[DATA PROVIDED]

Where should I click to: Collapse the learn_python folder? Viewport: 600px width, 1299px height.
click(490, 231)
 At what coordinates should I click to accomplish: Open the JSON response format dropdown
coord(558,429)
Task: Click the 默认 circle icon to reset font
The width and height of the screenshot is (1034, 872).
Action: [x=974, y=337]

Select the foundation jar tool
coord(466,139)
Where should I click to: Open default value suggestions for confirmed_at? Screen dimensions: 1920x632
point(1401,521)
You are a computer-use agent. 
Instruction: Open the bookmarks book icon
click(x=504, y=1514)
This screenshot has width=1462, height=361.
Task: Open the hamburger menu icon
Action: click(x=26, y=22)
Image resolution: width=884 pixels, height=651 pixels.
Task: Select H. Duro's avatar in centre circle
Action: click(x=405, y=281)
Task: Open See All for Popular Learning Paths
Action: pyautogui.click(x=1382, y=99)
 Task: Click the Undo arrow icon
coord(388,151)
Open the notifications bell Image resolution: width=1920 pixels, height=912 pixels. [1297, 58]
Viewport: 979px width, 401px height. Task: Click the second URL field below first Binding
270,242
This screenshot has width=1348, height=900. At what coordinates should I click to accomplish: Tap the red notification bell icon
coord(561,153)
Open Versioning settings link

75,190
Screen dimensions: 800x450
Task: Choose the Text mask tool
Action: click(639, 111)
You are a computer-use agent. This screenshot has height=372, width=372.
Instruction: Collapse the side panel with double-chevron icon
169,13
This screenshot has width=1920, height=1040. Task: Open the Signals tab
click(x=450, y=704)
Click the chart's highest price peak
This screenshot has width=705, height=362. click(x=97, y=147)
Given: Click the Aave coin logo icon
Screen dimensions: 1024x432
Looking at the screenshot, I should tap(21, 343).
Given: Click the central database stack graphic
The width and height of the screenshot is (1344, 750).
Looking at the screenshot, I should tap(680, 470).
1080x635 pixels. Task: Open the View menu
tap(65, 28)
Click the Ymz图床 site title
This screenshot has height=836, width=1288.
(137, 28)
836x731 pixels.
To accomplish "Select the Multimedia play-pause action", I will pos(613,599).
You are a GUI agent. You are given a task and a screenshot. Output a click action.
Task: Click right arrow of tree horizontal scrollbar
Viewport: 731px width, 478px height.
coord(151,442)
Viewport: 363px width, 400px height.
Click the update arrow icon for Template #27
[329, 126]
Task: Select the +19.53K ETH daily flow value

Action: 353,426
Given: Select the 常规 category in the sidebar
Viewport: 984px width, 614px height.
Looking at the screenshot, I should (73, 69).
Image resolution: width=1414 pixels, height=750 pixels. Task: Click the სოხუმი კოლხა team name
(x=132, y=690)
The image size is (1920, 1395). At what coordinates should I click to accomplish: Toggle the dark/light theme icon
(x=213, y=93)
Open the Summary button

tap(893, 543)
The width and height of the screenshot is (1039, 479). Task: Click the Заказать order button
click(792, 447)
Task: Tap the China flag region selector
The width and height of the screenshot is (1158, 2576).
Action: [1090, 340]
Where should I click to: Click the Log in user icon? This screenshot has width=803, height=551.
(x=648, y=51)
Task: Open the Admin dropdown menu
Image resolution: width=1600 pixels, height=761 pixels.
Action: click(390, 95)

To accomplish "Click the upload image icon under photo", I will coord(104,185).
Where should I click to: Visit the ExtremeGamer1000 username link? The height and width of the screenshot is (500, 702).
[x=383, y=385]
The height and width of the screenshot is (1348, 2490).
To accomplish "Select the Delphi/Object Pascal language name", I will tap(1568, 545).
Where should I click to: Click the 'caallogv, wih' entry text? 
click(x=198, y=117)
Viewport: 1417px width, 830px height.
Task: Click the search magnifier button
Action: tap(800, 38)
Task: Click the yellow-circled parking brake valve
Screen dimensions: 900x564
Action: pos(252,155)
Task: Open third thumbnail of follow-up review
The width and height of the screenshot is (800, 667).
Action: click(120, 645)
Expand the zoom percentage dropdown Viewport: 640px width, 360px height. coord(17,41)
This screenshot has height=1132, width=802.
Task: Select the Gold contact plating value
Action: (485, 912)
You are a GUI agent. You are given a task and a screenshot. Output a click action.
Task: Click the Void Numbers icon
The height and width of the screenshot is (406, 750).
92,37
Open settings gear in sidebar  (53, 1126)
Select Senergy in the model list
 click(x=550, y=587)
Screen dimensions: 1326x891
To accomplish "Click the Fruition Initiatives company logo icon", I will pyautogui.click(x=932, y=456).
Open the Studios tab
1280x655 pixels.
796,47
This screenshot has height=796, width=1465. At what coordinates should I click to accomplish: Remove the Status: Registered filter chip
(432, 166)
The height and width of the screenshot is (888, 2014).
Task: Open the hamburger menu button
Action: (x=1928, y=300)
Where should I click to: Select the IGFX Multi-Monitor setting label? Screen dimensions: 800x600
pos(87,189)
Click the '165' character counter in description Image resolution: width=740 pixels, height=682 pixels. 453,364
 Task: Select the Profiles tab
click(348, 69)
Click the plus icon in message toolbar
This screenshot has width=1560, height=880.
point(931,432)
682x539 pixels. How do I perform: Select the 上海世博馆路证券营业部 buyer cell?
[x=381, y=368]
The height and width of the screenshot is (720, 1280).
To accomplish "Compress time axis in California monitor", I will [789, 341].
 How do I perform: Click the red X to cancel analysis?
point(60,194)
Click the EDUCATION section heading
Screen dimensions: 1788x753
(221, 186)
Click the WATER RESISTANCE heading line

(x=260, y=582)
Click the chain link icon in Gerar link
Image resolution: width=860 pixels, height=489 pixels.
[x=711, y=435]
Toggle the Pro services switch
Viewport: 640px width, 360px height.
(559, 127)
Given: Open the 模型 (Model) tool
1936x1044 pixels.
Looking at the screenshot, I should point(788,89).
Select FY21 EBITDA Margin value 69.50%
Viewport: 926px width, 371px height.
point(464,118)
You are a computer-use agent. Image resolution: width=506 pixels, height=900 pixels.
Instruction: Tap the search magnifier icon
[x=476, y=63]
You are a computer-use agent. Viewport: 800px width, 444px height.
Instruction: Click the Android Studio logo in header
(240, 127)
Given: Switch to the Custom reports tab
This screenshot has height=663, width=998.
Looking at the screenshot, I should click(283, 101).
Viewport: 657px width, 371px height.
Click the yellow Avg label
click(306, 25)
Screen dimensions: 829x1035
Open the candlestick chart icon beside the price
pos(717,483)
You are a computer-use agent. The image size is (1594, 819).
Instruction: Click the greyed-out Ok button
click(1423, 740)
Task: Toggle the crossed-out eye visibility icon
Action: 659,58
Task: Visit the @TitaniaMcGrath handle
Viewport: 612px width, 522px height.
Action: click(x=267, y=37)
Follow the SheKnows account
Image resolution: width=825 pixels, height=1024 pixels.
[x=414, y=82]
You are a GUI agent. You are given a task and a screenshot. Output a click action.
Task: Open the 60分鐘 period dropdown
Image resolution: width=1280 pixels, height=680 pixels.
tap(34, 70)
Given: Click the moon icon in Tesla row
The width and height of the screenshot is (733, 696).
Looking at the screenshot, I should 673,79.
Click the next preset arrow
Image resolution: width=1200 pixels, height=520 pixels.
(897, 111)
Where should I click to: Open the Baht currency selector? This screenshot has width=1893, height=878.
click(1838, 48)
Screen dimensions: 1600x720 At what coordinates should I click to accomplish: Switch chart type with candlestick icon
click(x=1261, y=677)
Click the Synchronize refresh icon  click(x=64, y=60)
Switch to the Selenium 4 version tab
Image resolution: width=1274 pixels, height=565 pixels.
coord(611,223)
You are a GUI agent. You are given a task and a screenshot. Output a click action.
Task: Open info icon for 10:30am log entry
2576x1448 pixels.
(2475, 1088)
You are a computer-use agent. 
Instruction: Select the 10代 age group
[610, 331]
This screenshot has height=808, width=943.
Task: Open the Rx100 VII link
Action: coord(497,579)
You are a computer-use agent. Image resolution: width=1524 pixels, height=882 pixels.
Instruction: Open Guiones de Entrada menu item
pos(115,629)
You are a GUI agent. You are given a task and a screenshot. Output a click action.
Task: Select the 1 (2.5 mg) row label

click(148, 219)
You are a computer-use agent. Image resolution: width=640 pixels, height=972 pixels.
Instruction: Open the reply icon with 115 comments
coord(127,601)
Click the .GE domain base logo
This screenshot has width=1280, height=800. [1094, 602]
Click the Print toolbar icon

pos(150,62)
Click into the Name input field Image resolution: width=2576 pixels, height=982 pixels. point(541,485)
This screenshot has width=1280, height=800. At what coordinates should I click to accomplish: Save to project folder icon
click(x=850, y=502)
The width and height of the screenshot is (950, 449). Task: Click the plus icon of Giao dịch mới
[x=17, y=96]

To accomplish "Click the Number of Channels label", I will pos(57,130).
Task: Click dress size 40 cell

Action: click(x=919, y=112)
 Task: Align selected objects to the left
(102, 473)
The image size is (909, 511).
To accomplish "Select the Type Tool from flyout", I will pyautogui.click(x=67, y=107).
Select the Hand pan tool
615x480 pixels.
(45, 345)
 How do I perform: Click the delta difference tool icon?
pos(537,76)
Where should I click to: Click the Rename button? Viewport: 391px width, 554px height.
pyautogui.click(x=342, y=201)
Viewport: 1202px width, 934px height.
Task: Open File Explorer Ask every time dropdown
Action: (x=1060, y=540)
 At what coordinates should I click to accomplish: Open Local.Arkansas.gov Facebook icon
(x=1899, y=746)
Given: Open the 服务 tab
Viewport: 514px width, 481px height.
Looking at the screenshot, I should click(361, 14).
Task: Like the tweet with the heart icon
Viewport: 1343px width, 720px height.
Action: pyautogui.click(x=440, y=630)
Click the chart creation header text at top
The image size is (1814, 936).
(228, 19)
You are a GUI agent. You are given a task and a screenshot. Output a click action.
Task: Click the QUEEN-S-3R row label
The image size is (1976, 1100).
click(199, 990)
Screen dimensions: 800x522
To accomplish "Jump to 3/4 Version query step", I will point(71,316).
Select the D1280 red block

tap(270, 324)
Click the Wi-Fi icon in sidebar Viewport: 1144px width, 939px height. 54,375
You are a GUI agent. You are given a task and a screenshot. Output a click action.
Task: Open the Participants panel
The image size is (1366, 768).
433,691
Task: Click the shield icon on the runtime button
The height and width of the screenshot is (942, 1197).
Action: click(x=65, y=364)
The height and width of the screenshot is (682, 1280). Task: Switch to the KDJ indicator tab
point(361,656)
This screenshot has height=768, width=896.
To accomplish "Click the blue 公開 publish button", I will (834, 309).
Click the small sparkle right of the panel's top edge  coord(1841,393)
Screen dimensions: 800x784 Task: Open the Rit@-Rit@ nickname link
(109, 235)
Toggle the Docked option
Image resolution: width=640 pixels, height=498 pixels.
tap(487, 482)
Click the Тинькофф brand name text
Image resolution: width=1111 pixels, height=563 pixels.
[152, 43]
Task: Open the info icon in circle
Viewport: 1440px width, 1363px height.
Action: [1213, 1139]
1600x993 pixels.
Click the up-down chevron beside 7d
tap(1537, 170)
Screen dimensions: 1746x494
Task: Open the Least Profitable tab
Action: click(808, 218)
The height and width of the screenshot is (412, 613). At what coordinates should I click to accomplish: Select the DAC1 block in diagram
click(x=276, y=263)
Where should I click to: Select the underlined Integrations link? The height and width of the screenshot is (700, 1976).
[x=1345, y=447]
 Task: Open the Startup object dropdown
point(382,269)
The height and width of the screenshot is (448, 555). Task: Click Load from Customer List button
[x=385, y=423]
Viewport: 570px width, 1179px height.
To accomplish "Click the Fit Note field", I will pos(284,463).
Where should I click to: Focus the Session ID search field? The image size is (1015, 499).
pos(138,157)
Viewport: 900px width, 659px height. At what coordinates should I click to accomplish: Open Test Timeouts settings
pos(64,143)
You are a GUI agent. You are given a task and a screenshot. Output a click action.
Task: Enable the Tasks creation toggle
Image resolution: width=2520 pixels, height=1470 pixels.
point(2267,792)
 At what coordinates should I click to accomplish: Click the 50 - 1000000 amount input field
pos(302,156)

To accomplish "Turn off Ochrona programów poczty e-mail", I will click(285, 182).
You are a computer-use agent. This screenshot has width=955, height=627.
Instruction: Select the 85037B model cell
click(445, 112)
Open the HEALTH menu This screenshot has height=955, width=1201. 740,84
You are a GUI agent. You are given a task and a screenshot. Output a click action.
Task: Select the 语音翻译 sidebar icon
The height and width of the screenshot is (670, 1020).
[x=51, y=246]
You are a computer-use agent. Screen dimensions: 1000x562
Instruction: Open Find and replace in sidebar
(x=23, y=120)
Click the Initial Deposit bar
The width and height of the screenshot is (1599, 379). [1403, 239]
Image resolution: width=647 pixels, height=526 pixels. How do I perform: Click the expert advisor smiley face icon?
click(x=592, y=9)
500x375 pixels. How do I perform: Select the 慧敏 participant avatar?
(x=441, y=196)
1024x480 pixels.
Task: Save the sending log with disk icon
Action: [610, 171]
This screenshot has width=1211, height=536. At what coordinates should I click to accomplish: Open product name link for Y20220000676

[/DATA PROVIDED]

TASK ITEM
Please return the span of lines above that opens with the one containing "Click the Initial Deposit bar" and closes with the final line, both included, exactly as written and nothing more.

RESPONSE BELOW
Click the Initial Deposit bar
The width and height of the screenshot is (1599, 379). [1403, 239]
Image resolution: width=647 pixels, height=526 pixels. How do I perform: Click the expert advisor smiley face icon?
click(x=592, y=9)
500x375 pixels. How do I perform: Select the 慧敏 participant avatar?
(x=441, y=196)
1024x480 pixels.
Task: Save the sending log with disk icon
Action: [610, 171]
This screenshot has width=1211, height=536. At what coordinates should I click to accomplish: Open product name link for Y20220000676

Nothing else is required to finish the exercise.